◆ TASK
Rewrite the material from the line containing "Where should I" through the line containing "pos(180,24)", swapping "column header" for "column label" and leaving everything else as it is. Give only those lines, without the pictures.

##### LISTED ENTRIES #####

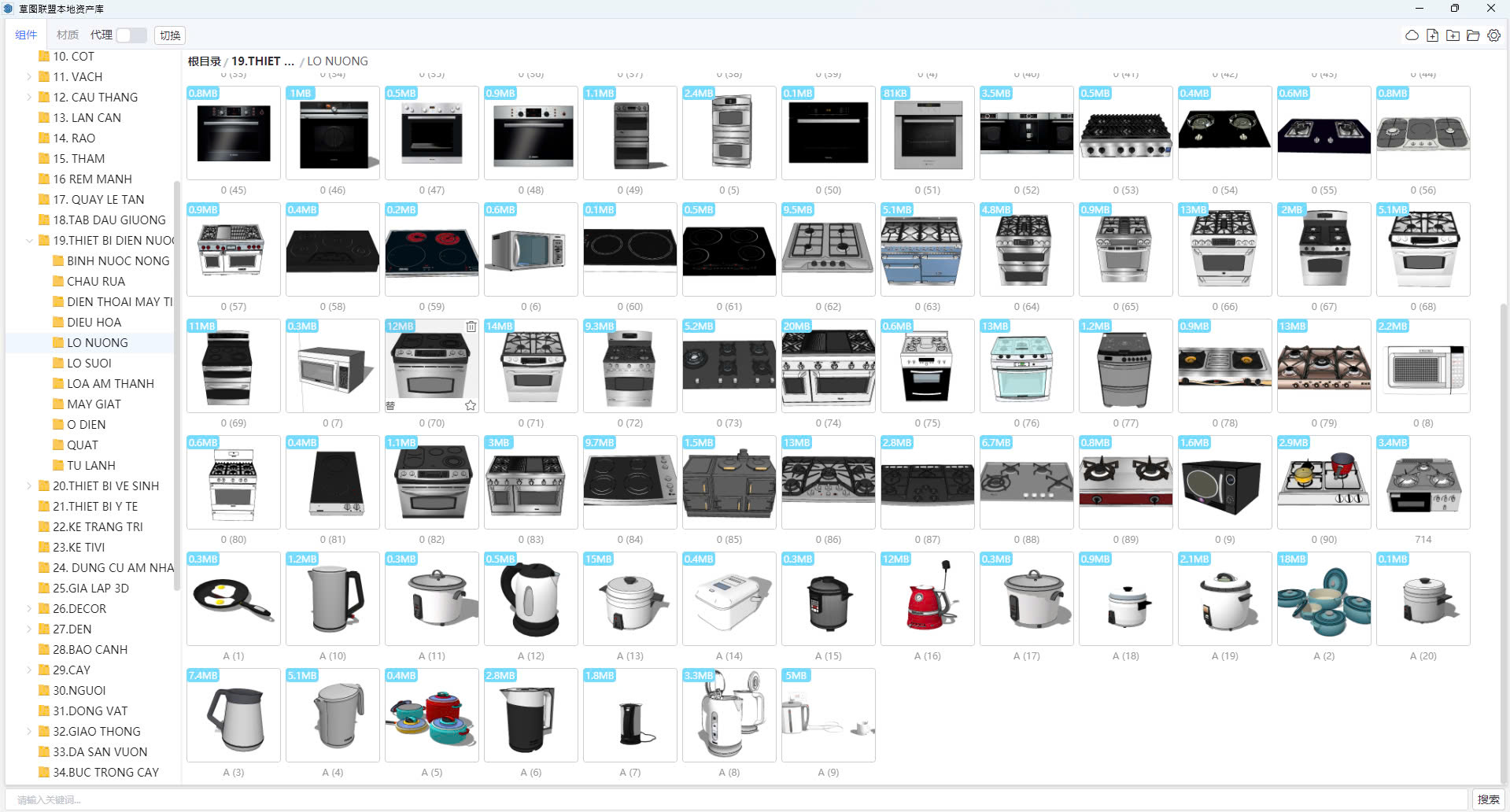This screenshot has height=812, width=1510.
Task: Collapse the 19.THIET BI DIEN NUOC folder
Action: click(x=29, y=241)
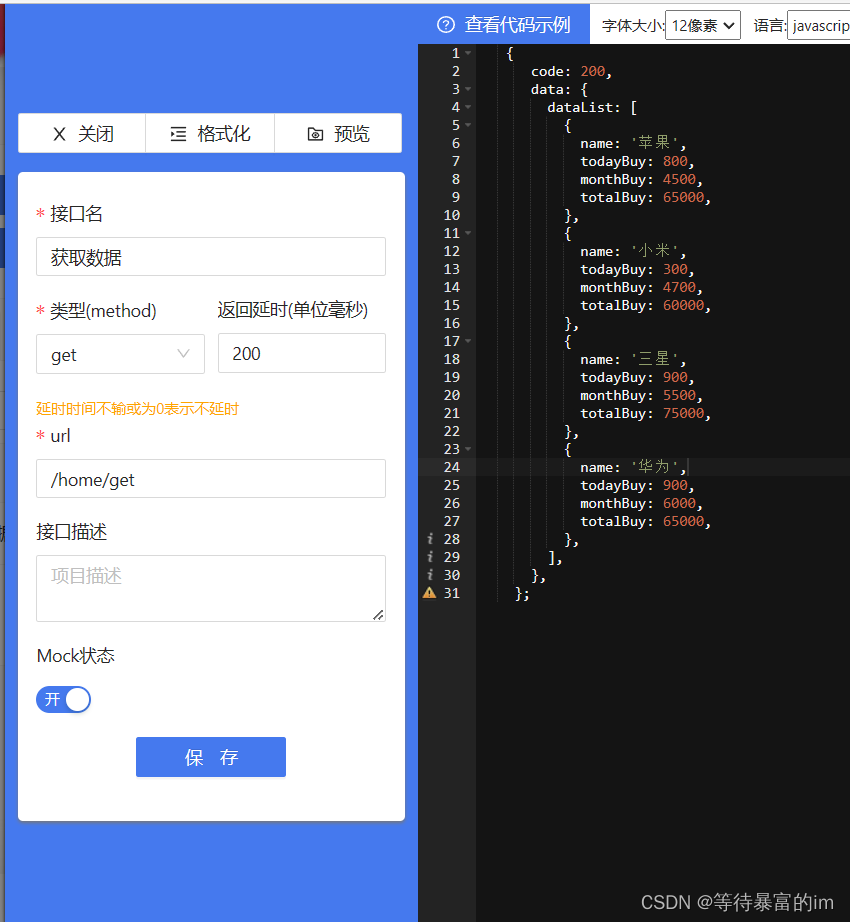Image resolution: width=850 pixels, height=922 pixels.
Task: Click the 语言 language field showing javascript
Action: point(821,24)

#####
##### LISTED ENTRIES #####

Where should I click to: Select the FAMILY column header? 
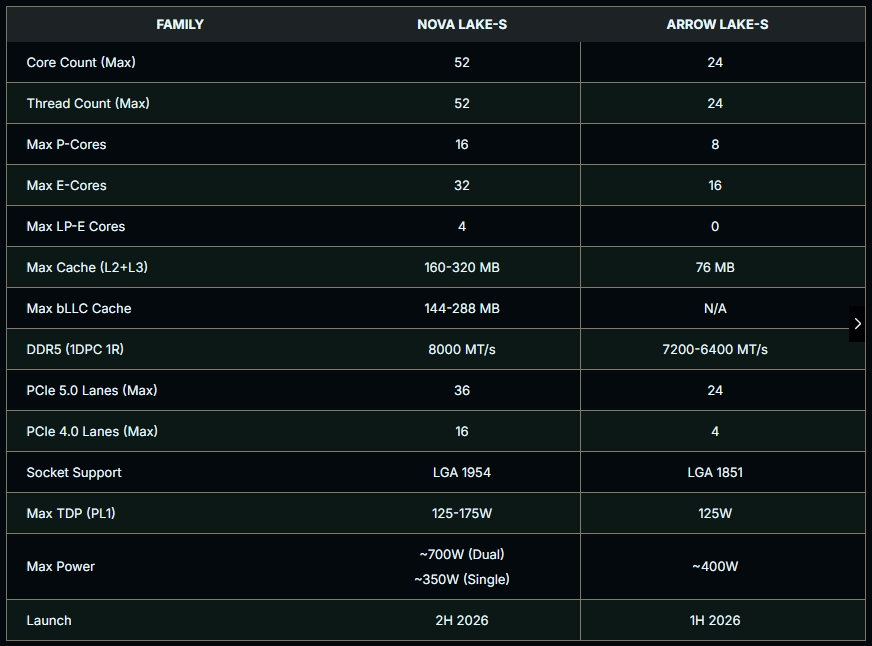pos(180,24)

#####

◆ OUTPUT OF THE EXERCISE
Where should I click to: Select the FAMILY column label? 
pos(180,24)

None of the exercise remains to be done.